## Work required
Reproduce every one of the following entries word for word, keeping the original line breaks.

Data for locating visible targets
--

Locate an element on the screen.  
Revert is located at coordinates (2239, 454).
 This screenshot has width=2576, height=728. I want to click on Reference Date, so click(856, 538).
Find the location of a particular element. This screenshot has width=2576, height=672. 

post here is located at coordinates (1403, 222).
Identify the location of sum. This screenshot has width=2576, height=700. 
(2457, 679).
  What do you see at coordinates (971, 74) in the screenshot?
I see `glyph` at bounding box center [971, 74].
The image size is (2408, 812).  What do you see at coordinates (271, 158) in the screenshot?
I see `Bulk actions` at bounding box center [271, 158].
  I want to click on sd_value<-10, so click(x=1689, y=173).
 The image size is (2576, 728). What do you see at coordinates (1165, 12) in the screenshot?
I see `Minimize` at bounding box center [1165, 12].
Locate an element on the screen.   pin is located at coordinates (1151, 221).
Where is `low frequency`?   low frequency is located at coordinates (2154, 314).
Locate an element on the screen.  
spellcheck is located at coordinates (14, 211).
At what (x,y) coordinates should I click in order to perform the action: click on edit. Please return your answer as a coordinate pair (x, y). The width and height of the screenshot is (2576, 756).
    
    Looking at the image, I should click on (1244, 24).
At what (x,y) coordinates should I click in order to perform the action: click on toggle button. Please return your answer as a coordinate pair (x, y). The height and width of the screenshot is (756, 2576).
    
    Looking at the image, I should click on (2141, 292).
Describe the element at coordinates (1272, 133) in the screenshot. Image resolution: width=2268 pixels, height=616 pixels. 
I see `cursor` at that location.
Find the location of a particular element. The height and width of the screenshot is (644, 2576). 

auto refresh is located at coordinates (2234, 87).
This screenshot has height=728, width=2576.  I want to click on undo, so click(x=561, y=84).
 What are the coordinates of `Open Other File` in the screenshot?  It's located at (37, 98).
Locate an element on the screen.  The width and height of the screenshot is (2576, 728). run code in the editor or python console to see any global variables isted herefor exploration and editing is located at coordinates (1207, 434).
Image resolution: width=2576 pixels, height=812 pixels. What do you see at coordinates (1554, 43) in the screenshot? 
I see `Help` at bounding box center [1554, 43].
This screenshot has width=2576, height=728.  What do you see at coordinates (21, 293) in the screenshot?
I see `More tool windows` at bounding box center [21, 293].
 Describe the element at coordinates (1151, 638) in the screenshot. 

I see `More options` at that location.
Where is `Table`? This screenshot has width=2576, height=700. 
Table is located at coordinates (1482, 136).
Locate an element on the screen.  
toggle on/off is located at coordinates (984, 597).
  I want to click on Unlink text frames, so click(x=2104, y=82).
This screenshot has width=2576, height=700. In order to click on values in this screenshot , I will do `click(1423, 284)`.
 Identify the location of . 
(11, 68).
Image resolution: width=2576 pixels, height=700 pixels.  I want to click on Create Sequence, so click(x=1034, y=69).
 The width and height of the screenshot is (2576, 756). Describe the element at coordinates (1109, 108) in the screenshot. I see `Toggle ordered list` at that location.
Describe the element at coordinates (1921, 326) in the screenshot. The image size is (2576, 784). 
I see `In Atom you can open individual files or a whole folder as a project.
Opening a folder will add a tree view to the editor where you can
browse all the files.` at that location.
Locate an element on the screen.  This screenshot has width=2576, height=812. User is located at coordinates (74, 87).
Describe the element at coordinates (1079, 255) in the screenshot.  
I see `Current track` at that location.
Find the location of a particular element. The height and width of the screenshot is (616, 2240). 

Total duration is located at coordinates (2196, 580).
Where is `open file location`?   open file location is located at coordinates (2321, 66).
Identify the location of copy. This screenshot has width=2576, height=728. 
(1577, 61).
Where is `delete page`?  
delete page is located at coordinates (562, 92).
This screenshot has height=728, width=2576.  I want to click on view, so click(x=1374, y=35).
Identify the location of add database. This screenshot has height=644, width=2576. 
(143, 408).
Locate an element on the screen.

--

## Reply
Locate an element on the screen.  
Revert is located at coordinates (2239, 454).
 This screenshot has width=2576, height=728. I want to click on Reference Date, so click(856, 538).
Find the location of a particular element. This screenshot has width=2576, height=672. 

post here is located at coordinates (1403, 222).
Identify the location of sum. This screenshot has width=2576, height=700. 
(2457, 679).
  What do you see at coordinates (971, 74) in the screenshot?
I see `glyph` at bounding box center [971, 74].
The image size is (2408, 812).  What do you see at coordinates (271, 158) in the screenshot?
I see `Bulk actions` at bounding box center [271, 158].
  I want to click on sd_value<-10, so click(x=1689, y=173).
 The image size is (2576, 728). What do you see at coordinates (1165, 12) in the screenshot?
I see `Minimize` at bounding box center [1165, 12].
Locate an element on the screen.   pin is located at coordinates (1151, 221).
Where is `low frequency`?   low frequency is located at coordinates (2154, 314).
Locate an element on the screen.  
spellcheck is located at coordinates (14, 211).
At what (x,y) coordinates should I click in order to perform the action: click on edit. Please return your answer as a coordinate pair (x, y). The width and height of the screenshot is (2576, 756).
    
    Looking at the image, I should click on (1244, 24).
At what (x,y) coordinates should I click in order to perform the action: click on toggle button. Please return your answer as a coordinate pair (x, y). The height and width of the screenshot is (756, 2576).
    
    Looking at the image, I should click on (2141, 292).
Describe the element at coordinates (1272, 133) in the screenshot. Image resolution: width=2268 pixels, height=616 pixels. 
I see `cursor` at that location.
Find the location of a particular element. The height and width of the screenshot is (644, 2576). 

auto refresh is located at coordinates (2234, 87).
This screenshot has height=728, width=2576.  I want to click on undo, so click(x=561, y=84).
 What are the coordinates of `Open Other File` in the screenshot?  It's located at (37, 98).
Locate an element on the screen.  The width and height of the screenshot is (2576, 728). run code in the editor or python console to see any global variables isted herefor exploration and editing is located at coordinates (1207, 434).
Image resolution: width=2576 pixels, height=812 pixels. What do you see at coordinates (1554, 43) in the screenshot? 
I see `Help` at bounding box center [1554, 43].
This screenshot has width=2576, height=728.  What do you see at coordinates (21, 293) in the screenshot?
I see `More tool windows` at bounding box center [21, 293].
 Describe the element at coordinates (1151, 638) in the screenshot. 

I see `More options` at that location.
Where is `Table`? This screenshot has width=2576, height=700. 
Table is located at coordinates (1482, 136).
Locate an element on the screen.  
toggle on/off is located at coordinates (984, 597).
  I want to click on Unlink text frames, so click(x=2104, y=82).
This screenshot has width=2576, height=700. In order to click on values in this screenshot , I will do `click(1423, 284)`.
 Identify the location of . 
(11, 68).
Image resolution: width=2576 pixels, height=700 pixels.  I want to click on Create Sequence, so click(x=1034, y=69).
 The width and height of the screenshot is (2576, 756). Describe the element at coordinates (1109, 108) in the screenshot. I see `Toggle ordered list` at that location.
Describe the element at coordinates (1921, 326) in the screenshot. The image size is (2576, 784). 
I see `In Atom you can open individual files or a whole folder as a project.
Opening a folder will add a tree view to the editor where you can
browse all the files.` at that location.
Locate an element on the screen.  This screenshot has width=2576, height=812. User is located at coordinates (74, 87).
Describe the element at coordinates (1079, 255) in the screenshot.  
I see `Current track` at that location.
Find the location of a particular element. The height and width of the screenshot is (616, 2240). 

Total duration is located at coordinates (2196, 580).
Where is `open file location`?   open file location is located at coordinates (2321, 66).
Identify the location of copy. This screenshot has width=2576, height=728. 
(1577, 61).
Where is `delete page`?  
delete page is located at coordinates (562, 92).
This screenshot has height=728, width=2576.  I want to click on view, so click(x=1374, y=35).
Identify the location of add database. This screenshot has height=644, width=2576. 
(143, 408).
Locate an element on the screen.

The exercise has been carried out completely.